Focus Period Lund 2026
PhD Student
University of Pennsylvania (USA)
Henry Shugart is a third-year Ph.D. student in the Wharton Department of Statistics and Data Science at the University of Pennsylvania, advised by Prof. Jason Altschuler. His research interests lie broadly in optimization and machine learning, with a particular focus on min-max problems. Previously Henry earned his undergraduate degree from the University of North Carolina at Chapel Hill, where he majored in statistics and analytics, as well as mathematics.

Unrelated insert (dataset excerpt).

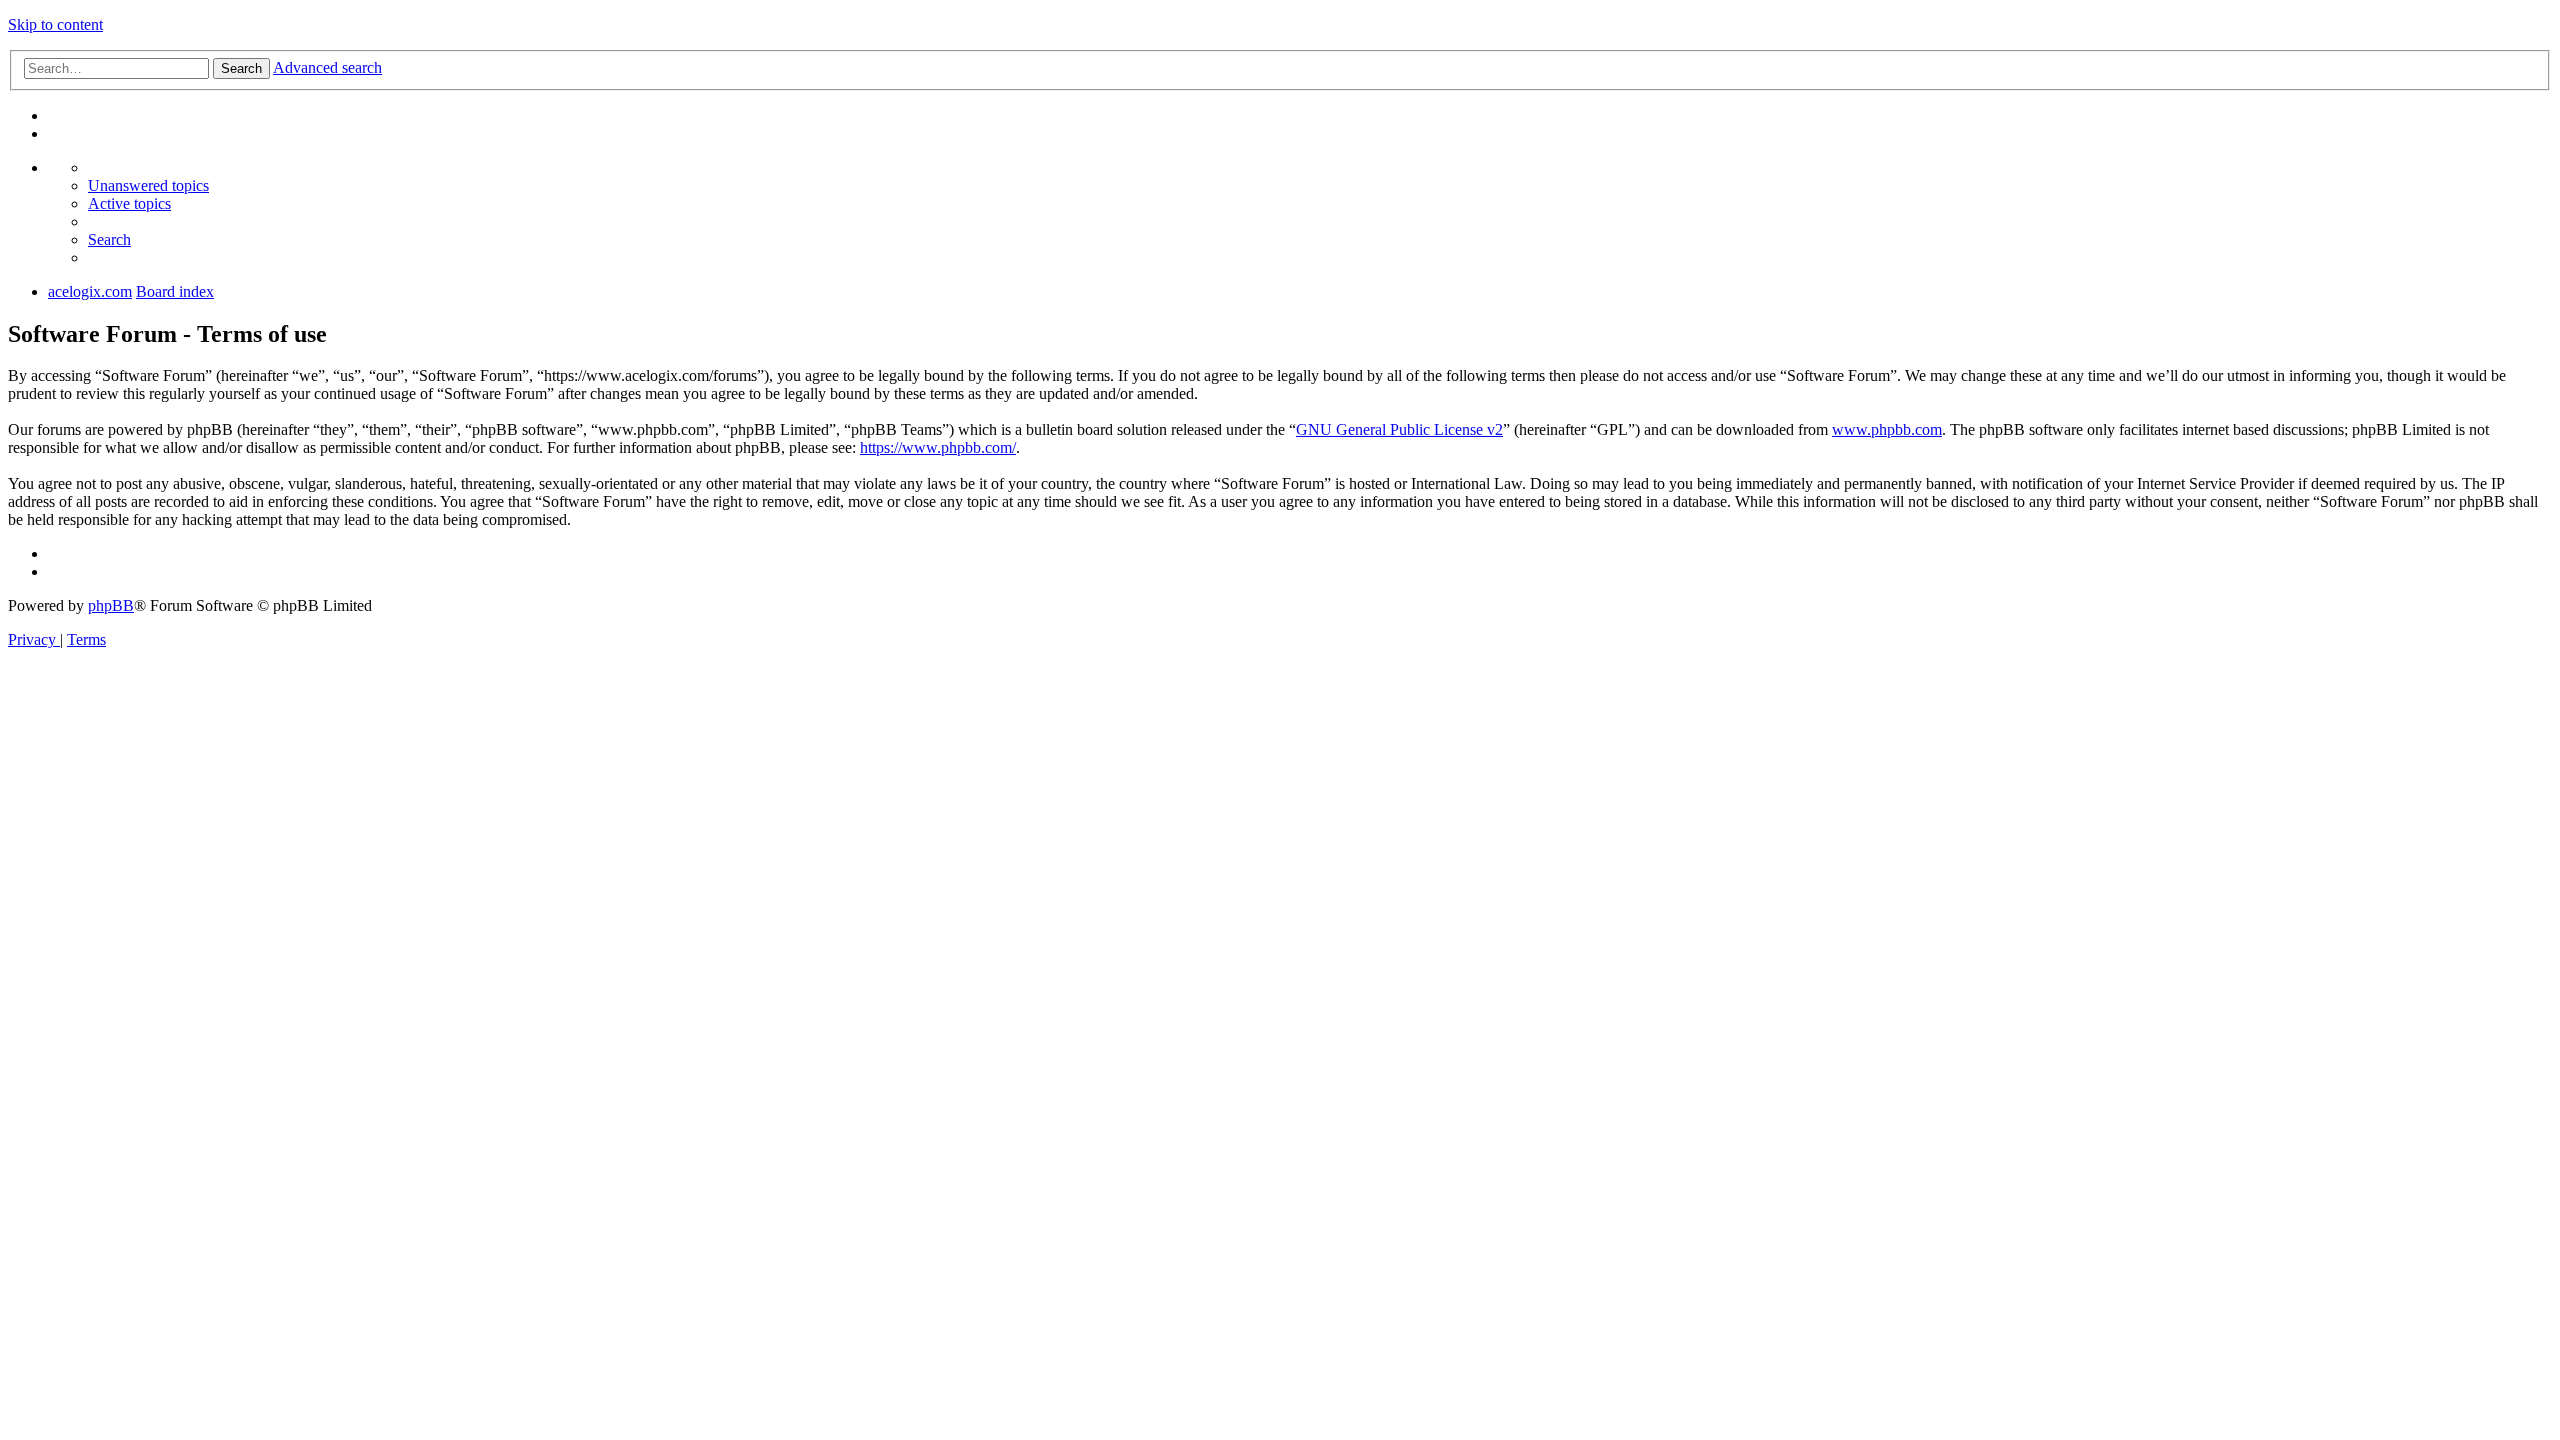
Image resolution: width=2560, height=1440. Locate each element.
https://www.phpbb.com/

Presenting: Negative Stepsizes Make Gradient-Descent-Ascent Converge
Solving min-max problems is a central question in optimization, games, learning, and controls. Arguably the most natural algorithm is Gradient-Descent-Ascent (GDA), however since the 1970s, conventional wisdom has argued that it fails toconverge even on simple problems. This failure spurred the extensive literature on modifying GDA with extragradients, optimism, momentum, anchoring, etc. In contrast, we show that GDA converges in its original form by simply using a judicious choice of stepsizes. The key innovation is the proposal of unconventional stepsize schedules that are time-varying, asymmetric, and (most surprisingly) periodically negative. We show that all three properties are necessary for convergence, and that altogether this enables GDA to converge on the classical counterexamples (e.g., unconstrained convex-concave problems). The core intuition is that although negative stepsizes make backward progress, they de-synchronize the min/max variables (overcoming the cycling issue of GDA) and lead to a slingshot phenomenon in which the forward progress in the other iterations is overwhelmingly larger. This results in fast overall convergence. Geometrically, the slingshot dynamics leverage the non-reversibility of gradient flow: positive/negative steps cancel to first order, yielding a second-order net movement in a new direction that leads to convergence and is otherwise impossible for GDA to movein. Joint work with Jason Altschuler.